With a dry and clean decanter at hand, gently pour the wine in a slow, steady and uninterrupted movement (again, avoiding  sediments to go back and ravel inside the bottle). Let it flow through the walls of the decanter. Towards the end, as soon as you notice that the sediments are about to pass through the neck of the bottle and into the decanter, you stop. You can use the help of a light source (generally a candle) behind the neck of the bottle to help seeing when sediments are about to pass.
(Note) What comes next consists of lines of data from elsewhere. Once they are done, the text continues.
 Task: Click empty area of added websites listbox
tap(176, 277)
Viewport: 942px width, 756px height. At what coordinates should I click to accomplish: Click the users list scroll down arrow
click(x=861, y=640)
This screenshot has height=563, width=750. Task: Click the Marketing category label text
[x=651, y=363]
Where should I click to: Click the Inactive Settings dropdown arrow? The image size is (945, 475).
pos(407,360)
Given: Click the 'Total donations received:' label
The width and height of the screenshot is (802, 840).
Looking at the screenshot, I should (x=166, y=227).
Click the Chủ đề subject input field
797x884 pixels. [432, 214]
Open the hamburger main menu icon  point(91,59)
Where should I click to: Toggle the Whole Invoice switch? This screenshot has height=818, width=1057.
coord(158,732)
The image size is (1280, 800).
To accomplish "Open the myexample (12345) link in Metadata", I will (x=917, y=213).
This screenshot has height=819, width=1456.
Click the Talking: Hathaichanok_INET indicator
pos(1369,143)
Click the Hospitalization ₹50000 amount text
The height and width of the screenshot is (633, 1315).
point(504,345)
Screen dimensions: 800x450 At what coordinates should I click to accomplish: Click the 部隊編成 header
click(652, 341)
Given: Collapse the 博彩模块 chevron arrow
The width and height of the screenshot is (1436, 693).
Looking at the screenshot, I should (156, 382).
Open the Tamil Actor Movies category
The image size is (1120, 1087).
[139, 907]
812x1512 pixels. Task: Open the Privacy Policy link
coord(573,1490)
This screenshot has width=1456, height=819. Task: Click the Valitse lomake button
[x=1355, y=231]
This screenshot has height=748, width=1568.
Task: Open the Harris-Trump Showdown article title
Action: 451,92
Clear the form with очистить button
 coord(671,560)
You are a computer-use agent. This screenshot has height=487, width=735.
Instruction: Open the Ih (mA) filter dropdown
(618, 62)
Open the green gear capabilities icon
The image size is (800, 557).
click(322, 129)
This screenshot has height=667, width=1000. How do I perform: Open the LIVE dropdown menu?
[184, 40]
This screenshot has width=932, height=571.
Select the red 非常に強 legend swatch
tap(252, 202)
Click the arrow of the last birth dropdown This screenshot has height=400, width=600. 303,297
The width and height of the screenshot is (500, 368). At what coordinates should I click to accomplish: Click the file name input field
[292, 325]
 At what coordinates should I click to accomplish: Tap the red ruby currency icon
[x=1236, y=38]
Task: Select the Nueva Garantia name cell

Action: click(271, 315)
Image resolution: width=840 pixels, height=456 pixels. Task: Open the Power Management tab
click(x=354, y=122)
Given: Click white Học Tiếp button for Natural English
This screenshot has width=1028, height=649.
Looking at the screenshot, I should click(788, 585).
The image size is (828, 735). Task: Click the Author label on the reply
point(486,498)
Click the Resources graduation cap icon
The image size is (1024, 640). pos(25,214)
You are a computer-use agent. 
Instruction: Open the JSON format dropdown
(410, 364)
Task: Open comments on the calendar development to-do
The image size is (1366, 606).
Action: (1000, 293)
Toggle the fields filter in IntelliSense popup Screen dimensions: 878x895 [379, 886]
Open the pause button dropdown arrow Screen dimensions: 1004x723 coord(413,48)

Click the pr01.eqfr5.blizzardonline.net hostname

For how long should you decant?

The right time to decant wine depends on a few factors which include style, region, age, storing conditions and of course, your own preference.As you see, there is a good component of subjectivity on when enough is enough.You can follow your own taste by tasting the wine from the decanter  every 20 minutes to evaluate its point. It’s a good exercise to see how the wine evolves and also to understand a bit more of your own taste.If you’d like a suggestion for a starting point, below are some rough guidelines:

To decant immediately before serving:

  • Bordeaux, Burgundy and Côtes du Rhône over 20 years old

To decant 1-2 hours before serving:

  • Bordeaux, Burgundy and Côtes du Rhône 5 to 20 years old
  • Zinfandel
  • Malbec (New World)
  • Pinot Noir (New World)
  • Cabernet and Shiraz (New World)

To decant up to four hours before serving:

  • Bordeaux, Burgundy and Cote du Rhône less than 5 years old
  • Modern Rioja, Ribera del Duero and Priorat
  • Dão, Douro and Alentejo
  • Barolo, Barbaresco and Brunello

My thoughts on decanting
If you have an event starting or a group coming for a tasting, the decanting should be planned ahead of time.

However, whenever there is an opportunity, I truly appreciate letting the wine aerate slowly in the glass, or letting it sit in the opened bottle (recorked) for a couple of days.

If the wine is too old, light in body or fragile because of a not so good vintage, the structure might not have held well over time. In this case,  decanting should be handled with care of even completely skipped as it might damage the wine. For example, for a 30 years old Burgundy, I would just pour into the glass and let it all happen there… inside the glass. Seeing the aromas and even the color change in the minutes that follow.That’s why I think the so called “super aeration” (e.g. putting your wine into a blender to, hypothetically, do a stronger& faster aeration) is an overkill and is aligns better with cocktail mixing than wine service.

Unless you are trying to fix something off in the wine, decanting should be gentle with the wine you are serving.

Service is an important part of wine appreciation and does impact your perception of the experience. It’s a delicate balance, as you try to highlight the nature of the wine and work of the producer, without getting in the way of the results.